Source:
There are a few dreams that have dogged me at different points in my life.

The first, when I was a child, was actually about dogs–wild dogs chasing me to school. I’d wake up yelling and my father would come in and holler, “Not even one night can you let me sleep!”

The next dream began in college and continued on decades after I’d graduated. The day of final exams, I’d find out that I’m registered for a course that I never attended. I’m racing through corridors of unnumbered rooms, desperate to find that class.

The dream that has continued all throughout my adulthood is the one where I loose my pocketbook. I have no money for a cab, no cell phone, and whenever I stop to ask someone for aid, no one hears me. They not only don’t respond, they walk right through me.

Each of these dreams has made my throat clench, my heart pound. Even thinking about them while I’m awake makes me uneasy.

"Dreams . . . contain precognitive
material, that is, they can tell us our future."

—Shapiro

 

“A dream,” Jung wrote, “is a theater in which the dreamer himself is the scene, the player, the prompter, the producer, the author, the public, and the critic.” (General Aspects of Dream Psychology, 1948)

What a dream for a writer!

Not only are dreams full of emotion and wonder and clues to our inner selves, they also contain precognitive material, that is, they can tell us our future.

John Aubrey, in Miscellanies on Various Subjects,1696, wrote, “My lady Seymour dreamed that she saw a nest with nine finches in it. And so many children she had by the Earl of Winchelsey whose name is Finch.”

"For both inspiration . . . and a bridge into
your inner self (and perhaps someone else’s) . . .
writing down your dreams is the ticket."

—Shapiro

About 50 AD, in The Interpretation of Dreams, wrote, “Someone dreamed he had an iron penis. He fathered a child who killed him.” And this tidbit as well. “A man dreamed that he slipped out of his flesh just as a snake sheds its old skin. He died on the following day. For his soul, which was about to depart from his body, provided him with these images.”

For both inspiration for your writing and a bridge into your inner self (and perhaps someone else’s) remembering and writing down your dreams is the ticket.

"Lucid dreaming is a dream
in which a person is aware
that he is dreaming"

—Shapiro

Here’s all you need to do:

1. Keep a dream journal.

Set a notebook by your bed and a pen at hand. As soon as you wake up in the morning, write down whatever you can recall of your dream. You may not remember it all, but if you even recall an image, a word, even a color, write it down. Sometime later in the day, the dream may spring out at you.

2. Take Advantage of Moments of Lucid Dreaming.

Lucid dreaming is a dream in which a person is aware that he is dreaming while he’s having the dream. In Wikipedia, it says, “During lucid dreaming, it is often possible to exert conscious control over the dream characters and environment, as well as to perform otherwise physically impossible feats.”

There are two ways of experiencing a lucid dream. A person can be dreaming and then conclude logically that he is.

For example, when my husband has a nightmare, he soon realizes it, and says to himself in while dreaming, “This is just a nightmare,” and it’s over.

"If you become aware that you’re dreaming,
you can set your fictional character
into the dreamscape"

—Shapiro

But for the writer, the nightmare can be most welcome. It may get you the most amazing scene of your book.

Data excerpts:

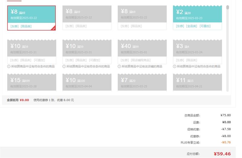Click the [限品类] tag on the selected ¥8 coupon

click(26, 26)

==

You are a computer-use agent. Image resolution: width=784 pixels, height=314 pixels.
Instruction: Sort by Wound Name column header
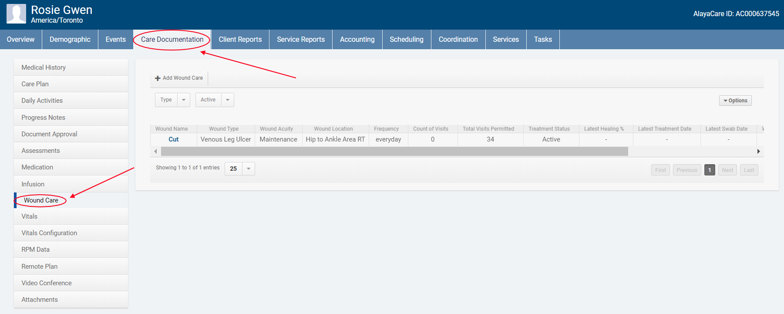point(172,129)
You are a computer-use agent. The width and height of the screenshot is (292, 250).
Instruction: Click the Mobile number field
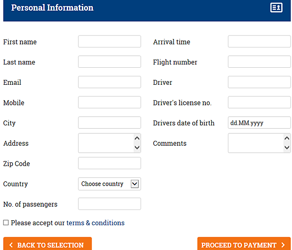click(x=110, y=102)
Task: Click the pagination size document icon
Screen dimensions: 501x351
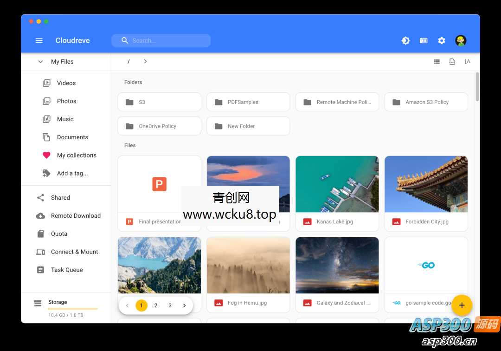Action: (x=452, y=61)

What you need to do:
In the Jung quote in the text on dreams and writing, which roles does the dreamer play? List all of them.

Correct output:
The scene, the player, the prompter, the producer, the author, the public, and the critic.